I'm not sure what the problem setter had in mind. From the instruction to integrate F, I would say highest to lowest is a typo. Must have meant lowest to highest. There is no information about F in a highest to lowest phase.
The "swiftly" is suspicious. Might mean that you are not supposed to do the integral at all, just use work conservation and write down mgr straight away. Hard to tell.

haruspex said:
I'm not sure what the problem setter had in mind. From the instruction to integrate F, I would say highest to lowest is a typo. Must have meant lowest to highest. There is no information about F in a highest to lowest phase.
The "swiftly" is suspicious. Might mean that you are not supposed to do the integral at all, just use work conservation and write down mgr straight away. Hard to tell.

Yeah, I just took it as a typo as well. From lowest to highest I get the book's result, so that's probably it.

Darthkostis said:

## Homework Statement

A small object with mass m is dragged without friction to the highest point of a semicircle with a radius of R, by a weightless rope.

a) If the magnitude of his velocity is constant, then his acceleration that is parallel to the semicircle, is zero. Prove that F = mgcosθ

b) Integrate the following swiftly W = ∫ F*dr, to calculate the work that is produced when the object is moved from the highest point, to the lowest.

## The Attempt at a Solution

(a) So, first up I set the direction of the force F as the Y axis, and then created the net force (I don't know the proper term yet, but you get the gist of it from the pic). Like this:

Thus: ΣFy = mat = 0 <=> F = Fgy = Fgcosθ = mgcosθ

(b) Now's the part where I can't quite figure it out. I didn't do much intergals at school, so it's pretty new to me, and I haven't reached that part in my math book. I glanced at the back and found the basic ones (eg ∫cosθdθ = sinθ + c), but I've never come across an intergal with both x & y coordinates. I took a look at other examples from the solution manual, but only one other problem was intergals, and it's quite different.

The book's answer is "mgR", and I kinda sort of found the same, but from lowest to highest, not the opposite, like the book's asking. If anyone could help me with the intergal, I'd appeciate it!

You shouldn't convert to Cartesian coordinates. It is easiest to answer both questions in terms of theta. That integral solution you found is exactly what you need. Now you just need the initial and final theta.

Cutter Ketch said:
You shouldn't convert to Cartesian coordinates. It is easiest to answer both questions in terms of theta. That integral solution you found is exactly what you need. Now you just need the initial and final theta.

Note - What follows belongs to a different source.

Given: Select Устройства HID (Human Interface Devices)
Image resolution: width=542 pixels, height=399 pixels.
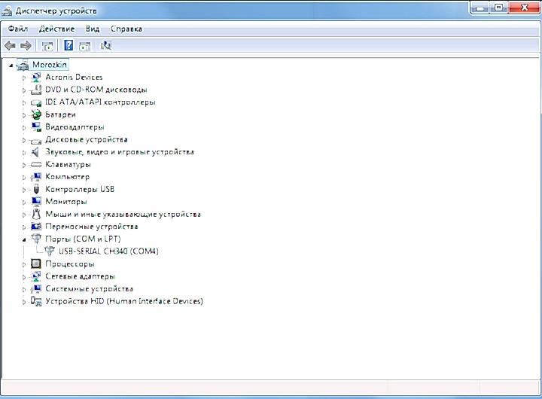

I'm not sure how though. As I've said, I'm not that familiar with intergals, so I'm not sure how to get it to work. I figure that at the highest point, theta is 90 degree, and at the lowest, it's 0 degree. But I'm not exactly sure how to handle the intergal.

Cutter Ketch said:
Well, you have the antiderivative, so now you just need to know about definite integrals.

I know how the basic version works (only one kind of variable, say, x), and I have some experience with more complex types, but I don't know how to connect the angle (theta) and the displacement (r). The best I've got is:

W = ∫Fdr = ∫HighestLowestmgcosθdy = ∫900mgcosθRdθ = mgR∫900(sinθ)'dθ = mgR[sinθ]900 = mgR(sin90 -sin0) = mgR

I'm not sure if that's correct though.

Cutter Ketch
Darthkostis said:
I know how the basic version works (only one kind of variable, say, x), and I have some experience with more complex types, but I don't know how to connect the angle (theta) and the displacement (r). The best I've got is:

W = ∫Fdr = ∫HighestLowestmgcosθdy = ∫900mgcosθRdθ = mgR∫900(sinθ)'dθ = mgR[sinθ]900 = mgR(sin90 -sin0) = mgR

I'm not sure if that's correct though.
That all looks fine, but it is a little confusing to use r and y as variable names with such non-standard meanings. You could use ds as a generic displacement along a path, and write ds=Rdθ.

Cutter Ketch
haruspex said:
That all looks fine, but it is a little confusing to use r and y as variable names with such non-standard meanings. You could use ds as a generic displacement along a path, and write ds=Rdθ.
I had the y-axis in my mind, hence why I used that symbol. But yeah, your way is better.

Darthkostis said:
I know how the basic version works (only one kind of variable, say, x), and I have some experience with more complex types, but I don't know how to connect the angle (theta) and the displacement (r). The best I've got is:

W = ∫Fdr = ∫HighestLowestmgcosθdy = ∫900mgcosθRdθ = mgR∫900(sinθ)'dθ = mgR[sinθ]900 = mgR(sin90 -sin0) = mgR

I'm not sure if that's correct though.

Yes, that's it. And better with Haruspex's suggested labeling.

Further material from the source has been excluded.